Norway, Sweden, Finland, Denmark Consider Nordic Alliance
Despite setbacks like Norway’s evaluation process during its recent fighter competition, defense cooperation has been such as the Archer artillery project has been growing between Scandinavian countries. Norway, Sweden, and Finland also collaborated as “the Nordic Group” when ordering NH90 helicopters for their armed forces, and have been making purchases of armored vehicles, aerial heavy lift time-shares, aerial surveillance and control systems, and other gear related to the European Union’s proposed Nordic Battlegroup.
In 2009 former Norwegian Defence and Foreign Minister Thorvald Stoltenberg, has presented a 13-point proposal on potential Nordic cooperation in foreign and security policy. That proposal continues to move forward politically.
The Stoltenberg Report
The proposed “Nordic Stabilisation Task Force” would include a standing military force from Denmark, Finland, Norway, and Sweden. The fifth member, Iceland, has no standing military.
The task force would have a military component via a standing force, more sharing of military infrastructure, a joint cyber-defense resource network, and possibly a joint polar orbiting satellite by 2020. The moves would not change the dynamics that are creating political and budgetary problems that have created problems in Sweden and Norway. In some ways, the moves can be seen as a confirmation of the imperative to do more with less. That philosophy’s sustainability will be tested by events.
A more certain outcome is that the task force’s existence would bleed over into other defense procurement decisions, in order to assure interoperability among the forces that remain.
Its humanitarian component would include a dedicated disaster response unit and common search-and-rescue efforts. Regional responses would be backed by a civilian Nordic maritime monitoring system that would be active in both the Baltic and the northern Barents Seas. “Maritime domain awareness” is rising in importance around the world for a number of reasons, as recent contracts in places like Yemen and Malaysia are demonstrating. Nordic countries are also concerned that melting ice is expected to lead to a significant increase in ships using northern waters.

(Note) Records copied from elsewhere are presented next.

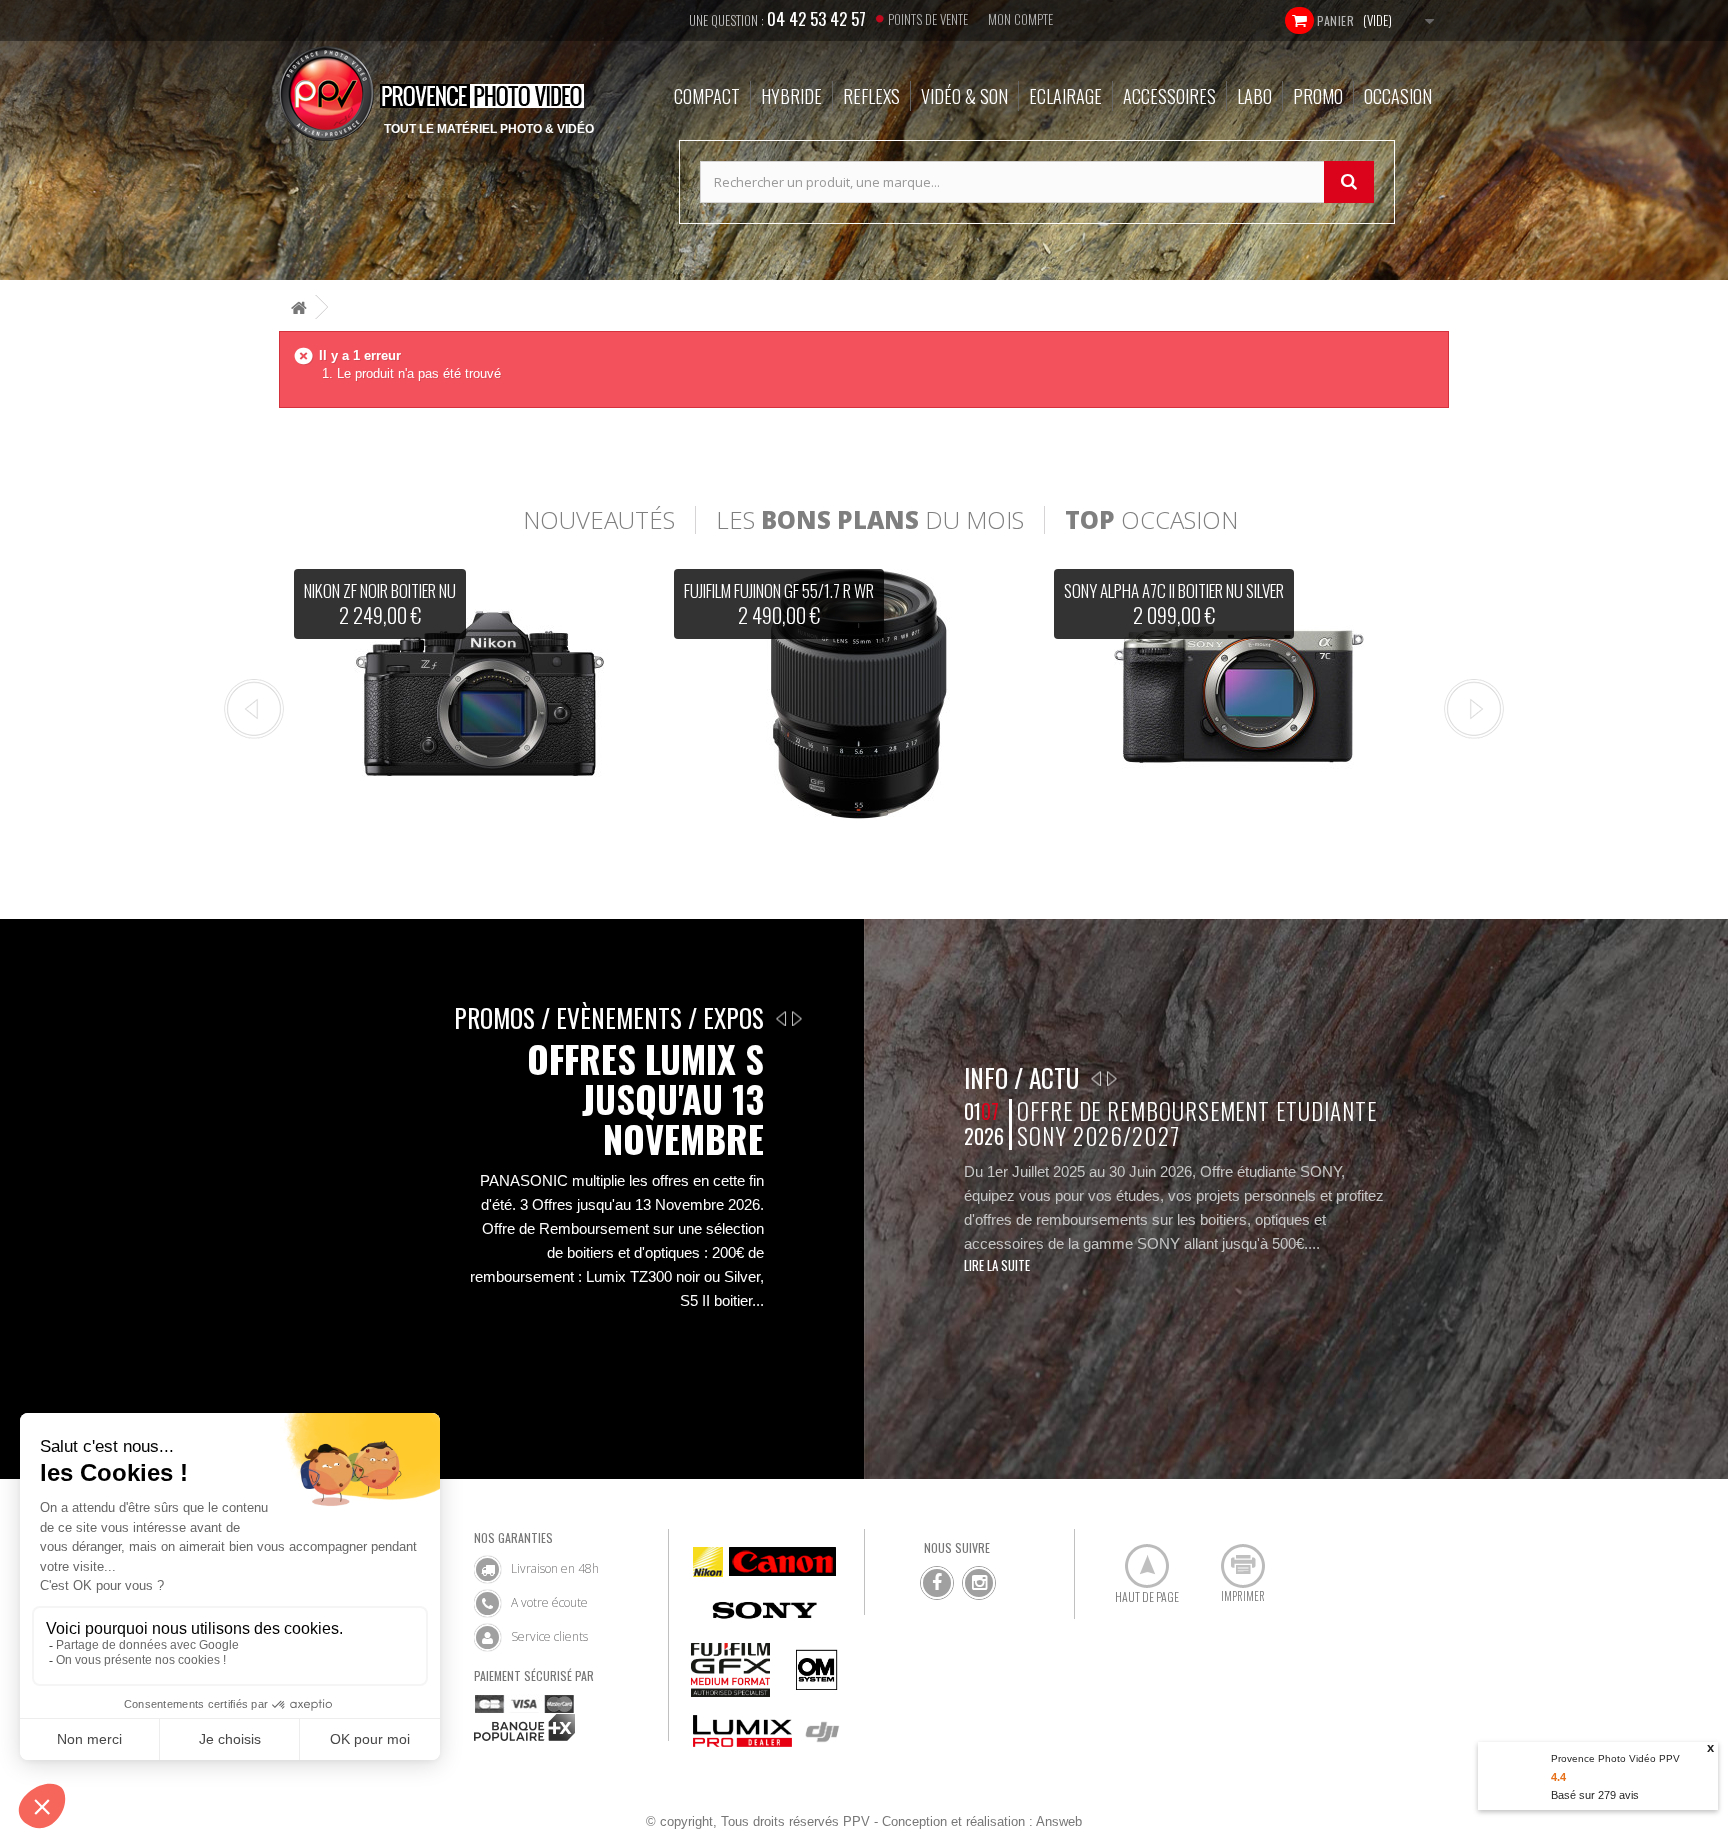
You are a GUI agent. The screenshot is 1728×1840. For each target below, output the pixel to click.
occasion (1151, 520)
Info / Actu (1021, 1077)
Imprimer (1232, 1558)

The task force’s state-building component would offer key training for local forces alongside any deployments of the joint force abroad, including key specialties like police officers, judges, prison officers, election observers, war crimes investigators, et. al. A closely-related development assistance component would also work as a complement to future Nordic battlegroup activities during international missions in places like Darfur.

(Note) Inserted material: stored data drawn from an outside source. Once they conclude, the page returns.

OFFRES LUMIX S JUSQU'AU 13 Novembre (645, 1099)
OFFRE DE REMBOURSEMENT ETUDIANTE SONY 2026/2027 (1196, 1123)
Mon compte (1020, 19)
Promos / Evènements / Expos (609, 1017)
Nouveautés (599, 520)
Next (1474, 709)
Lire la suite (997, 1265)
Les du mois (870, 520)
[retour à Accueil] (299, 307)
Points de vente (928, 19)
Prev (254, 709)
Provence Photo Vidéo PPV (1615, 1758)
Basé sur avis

Finally, the report says, the Nordic government should issue a mutual declaration of solidarity that would “clarify in binding terms how they would respond if a Nordic country were subject to external attack or undue pressure.” Russia’s invasion of Georgia triggered debate in Sweden and Finland about joining NATO, but that prospect remains politicaly remote. Meanwhile, NATO’s shield is seen as fraying anyway due to political developments in Germany and other trends.

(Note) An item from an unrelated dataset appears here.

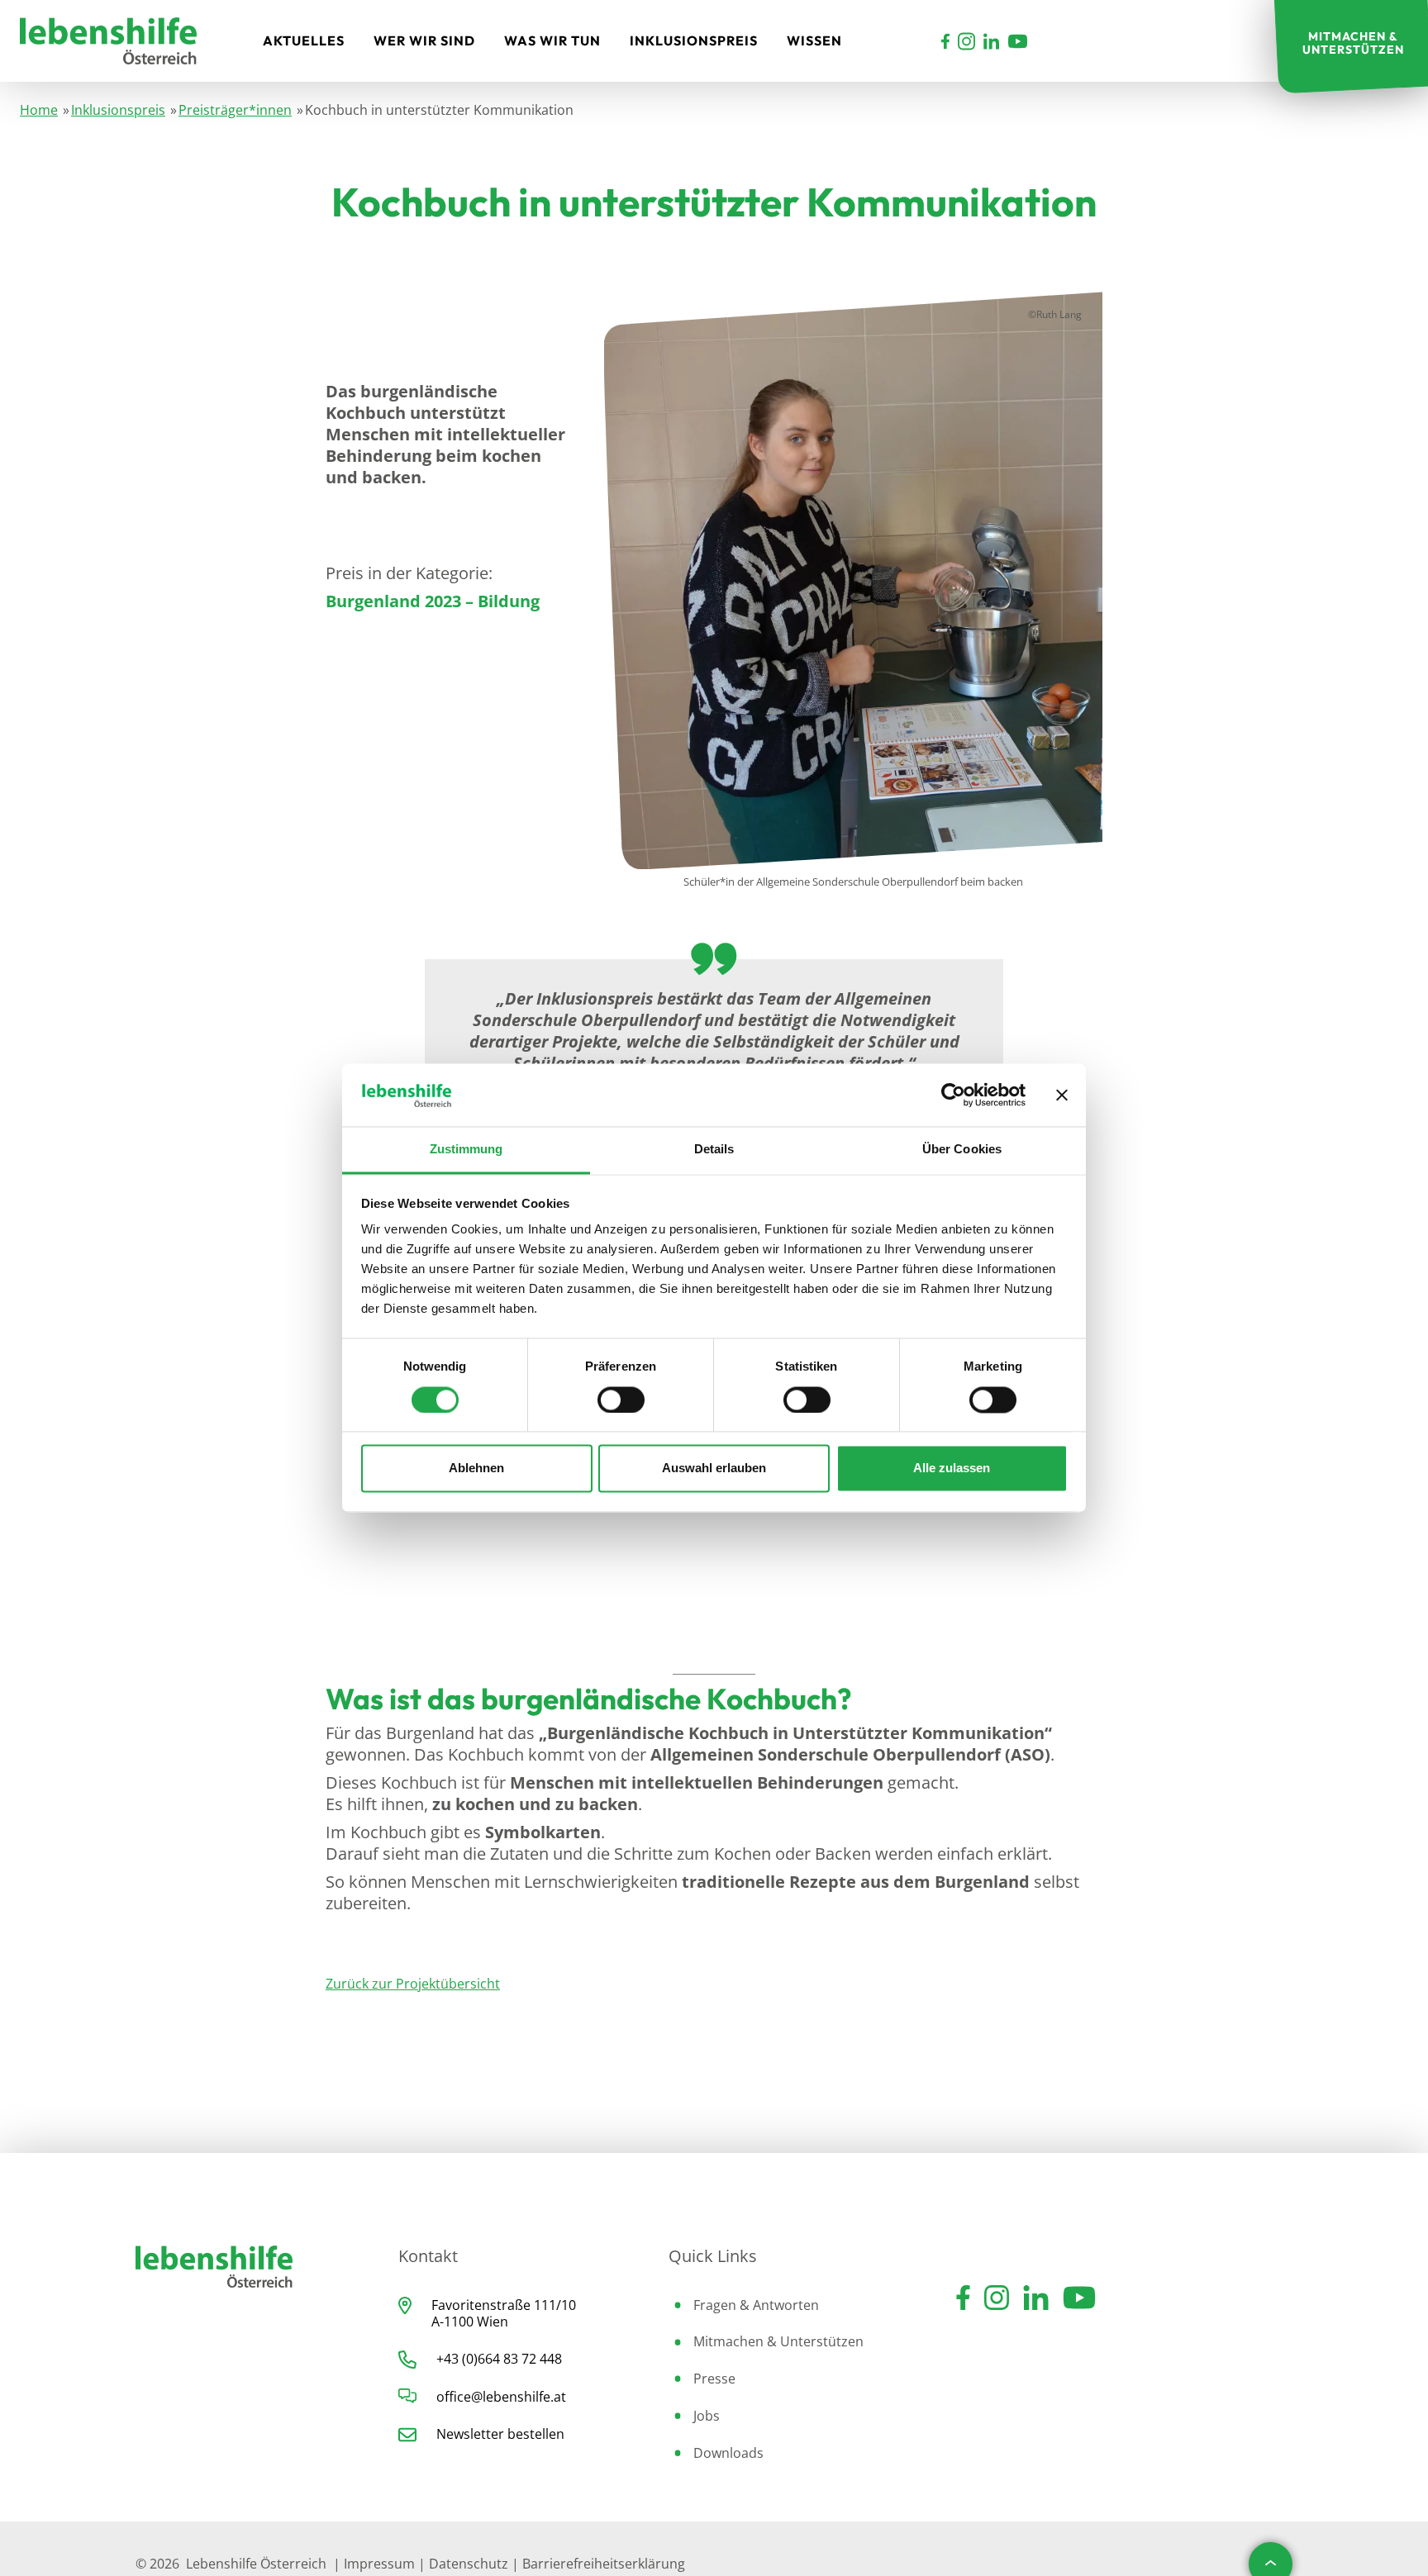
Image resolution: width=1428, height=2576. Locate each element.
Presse (714, 2378)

March 11/10: Nordic governments meet in Copenhagen to review progress in regional cooperation programs. The meeting discussed the advancement of proposals that were contained in the Stoltenberg Report on High North defense and security, which was presented to governments in February 2009.
Denmark’s foreign minister Lene Espersen says that the governments want to accelerate the pace of talks and progress to establish a more solid basis for Nordic defense collaboration. Defense News.
Feb 9/09: former Norwegian Defence and Foreign Minister Thorvald Stoltenberg, has presented a 13-point proposal on potential Nordic cooperation in foreign and security policy. The report is to be discussed at a meeting in Reykjavik in spring 2009. See Der Spiegel Online report: “Cold Fusion”.
- Finnish Forsvarsministeriet – NORDIC DEFENCE COOPERATION –
- DID – Sweden, Norway Cooperating on Archer Artillery Project
- DID – Finland Updating Its Air Defense Systems. It chose Kongsberg of Norway’s NASAMS as its future air defense backbone, over MBDA’s SAMP/T.
- DID – F-35 Lightning II Wins Dogfight in Norway. The Swedes were not pleased by the way this was conducted.
- Norwegian Ministry of Defence (Dec 6/12) – Threat images and NATO’s neighbourhood – a Norwegian perspective
- DID (July 11/10) – Nordic Alliance: The Stoltenberg Report, One Year On. Guest article by Per Bjorklund.
- Pentagon DefenseLINK (March 25/09) – Russian Invasion of Georgia Shattered Old Assumptions, Prompts New Concerns. “But [Gen.] Craddock acknowledged that Poland and Ukraine — both full NATO members — have expressed doubt about whether NATO would exercise its Article 5 responsibilities to come to their defense from a conventional, cyber or other attack by Russia.”
- STRATFOR (Oct 6/08) – The German Question
Before readers write in, we are aware that the Ukraine is not currently a member of NATO. The formal basis for NATO-Ukraine relations is the 1997 Charter on a Distinctive Partnership. Membership status ha been under discussion, but Germany’s opposition would be sure to block it.